Une urgence humanitaire et sécuritaire
Sur le terrain, la situation a atteint un point de rupture. Les bombardements massifs ont déjà jeté des centaines de milliers de civils sur les routes, fuyant des zones dévastées. Pour la France, la priorité absolue est la protection des populations civiles, prises en étau entre les frappes israéliennes et les opérations militaires.
Pour stopper cet engrenage, Emmanuel Macron a désigné les responsabilités
Le Hezbollah doit mettre un terme immédiat à sa « fuite en avant », une stratégie qui expose l’ensemble de la nation libanaise à des représailles dévastatrices.
Israël doit renoncer à toute offensive terrestre d’ampleur et cesser ses frappes massives, Paris rappelant que « la force seule ne peut garantir la sécurité ».
La main tendue de Beyrouth
Dans ce contexte de tension extrême, une lueur d’espoir diplomatique apparaît. L’exécutif libanais a marqué sa disposition à engager des discussions pour une désescalade. Ce dialogue, que la France souhaite inclusif de toutes les composantes de la nation, représente une opportunité que l’État hébreu doit désormais saisir.

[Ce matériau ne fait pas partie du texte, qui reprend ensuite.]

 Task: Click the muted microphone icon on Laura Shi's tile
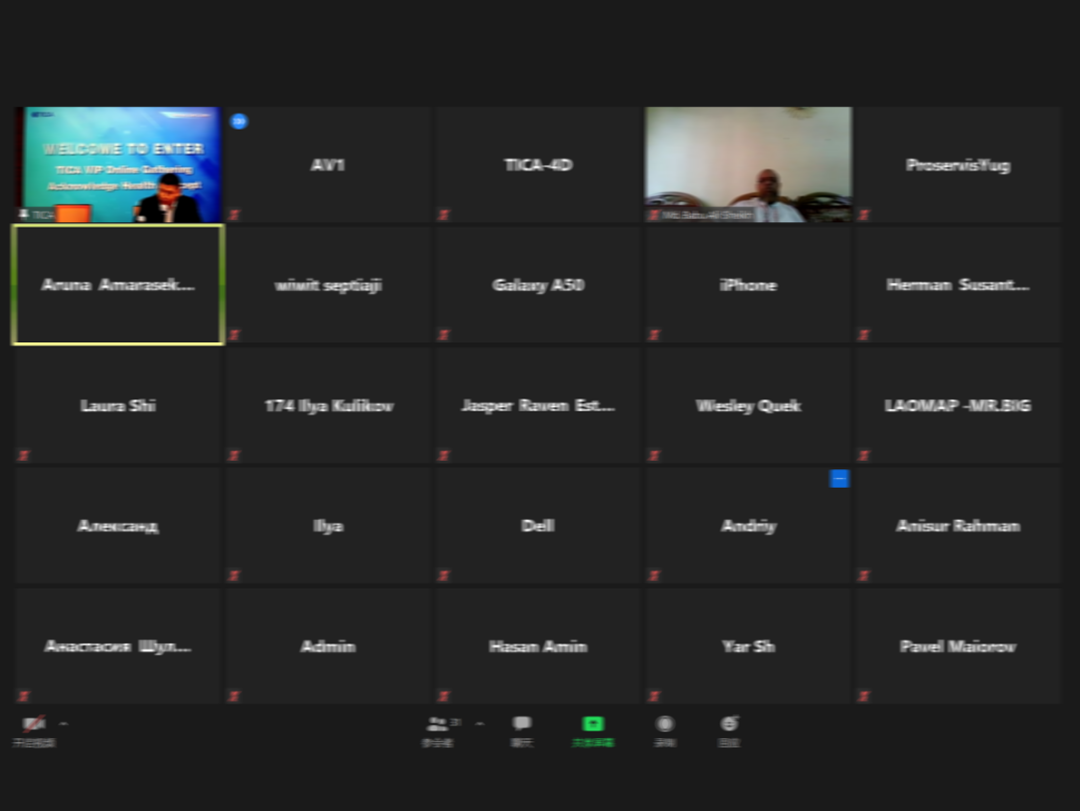point(24,456)
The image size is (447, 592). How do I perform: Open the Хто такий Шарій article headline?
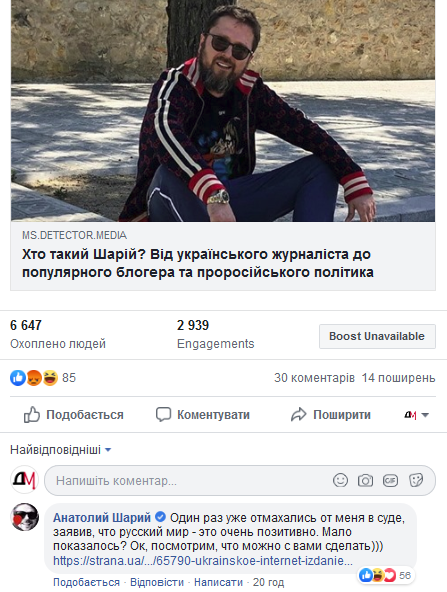coord(197,263)
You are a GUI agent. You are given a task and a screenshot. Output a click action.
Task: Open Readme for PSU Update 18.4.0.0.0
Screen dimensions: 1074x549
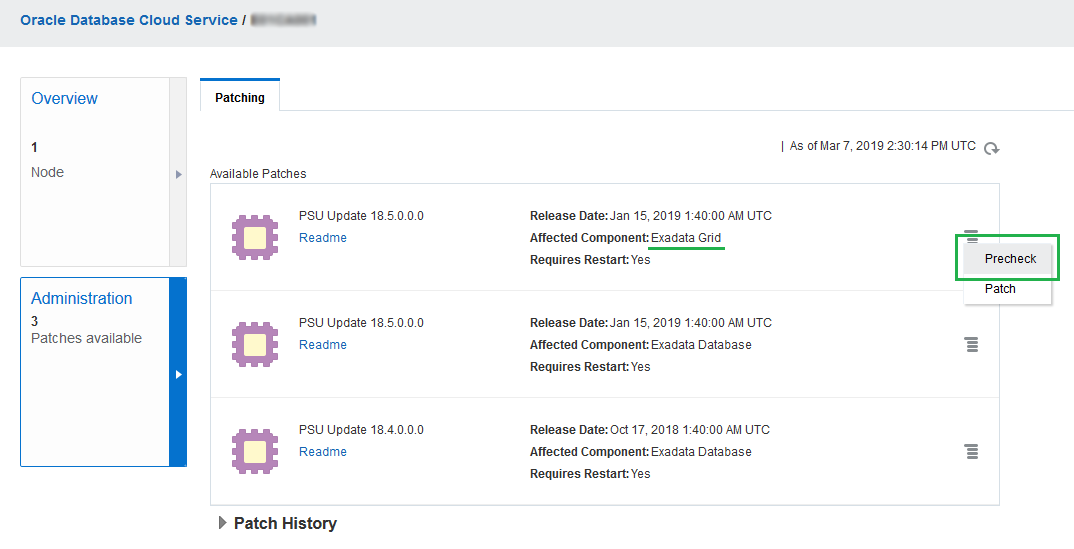[323, 452]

L'objectif de cette médiation est triple :
Instaurer un cessez-le-feu immédiat pour stopper l'hémorragie humanitaire.
Enclencher des discussions de fond pour une stabilité régionale durable.
Permettre aux autorités libanaises d'exercer leur souveraineté pleine et entière sur l'ensemble du territoire, conformément aux résolutions internationales.
Paris, pivot de la médiation
Fidèle à son rôle historique, la France refuse de rester spectatrice de la tragédie. Paris se propose officiellement pour accueillir et faciliter ces discussions cruciales. En agissant comme pont entre les parties, la diplomatie française espère restaurer la paix et garantir la sécurité d'Israël tout en sauvant l'État libanais.
« Il est encore temps d’éviter le pire », martèle l’Élysée. Mais pour cela, le chemin de la diplomatie doit être emprunté sans plus attendre.